A w międzyczasie my torturujemy ich zapachami z kuchni.
Udręczeni zapachami , chcąc niechcąc muszą się pojawić, wtedy rozszerzają się im zaspane oczy i mówią : mmmm kiełbaski , a dla mnie też usmażyliście ? No i się zaczyna poranne mlaskanie.
Danie proste jak dupa węża jak to mówią.
Kładziemy kiełbachy na blachy , mała łyżeczka smalcu (później wypłynie truszcz z kiełbas - to wystarczy )
i na raczej mocnym ogniu obsmażamy je z obu stron , póżniej zmniejszam ogień .
Na początku dość często zmieniam strony smażonych kiełbasek -
pozwala to kontrolować stopien ich przypieczenia . Po każdym przełożeniu kiełbasek na drugą stronę nakłuwam widelcem w kilku
miejscach stronę która była smażona - powoduje to wyciek tłuszczu - kiełbasy są mniej tłuste (zawsze coś).
W międzyczasie przygotowałem sobie cebulę - pokroiłem w piórka.

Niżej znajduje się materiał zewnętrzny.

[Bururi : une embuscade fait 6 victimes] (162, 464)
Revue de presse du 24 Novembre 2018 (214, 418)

W momencie kiedy kiełbasa jest już w miarę dobrze wysmażona wrzucam na nią cebulę, próbuję ją poupychać w wolne miejsca , tak żeby jak najwięcej cebuli mogło się smażyć na tłuszczu, kilka razy ją mieszam aż nabierze koloru , który mi odpowiada - wasz wybór czy lubicie cebulę mocno przypaloną , czy tylko zeszkloną.
No i teraz na talerzyki, chrzan , musztarda, ketchup, czy inne wynalazki przemysłu spożywczego i do roboty - ruszać buziami. Do popicia herbata z cipitryną i raj na ziemi.
SMACZNEGO !!
5 komentarzy:
i precz z dietami, kaloriami! w niedzielę takie rodzinne śniadanko musi być :)
Ma się rozumieć :-)) ( powiedział prosiaczek )
Właśnie obśliniłam monitor! :):):) nie pamiętam, kiedy jadłam taką kiełbaskę... Koniecznie muszę sobie zrobić :D
Jak tak powiedziałaś , to sam dostałem ślinotoku, nie ma wyjścia-sklep i powtórka.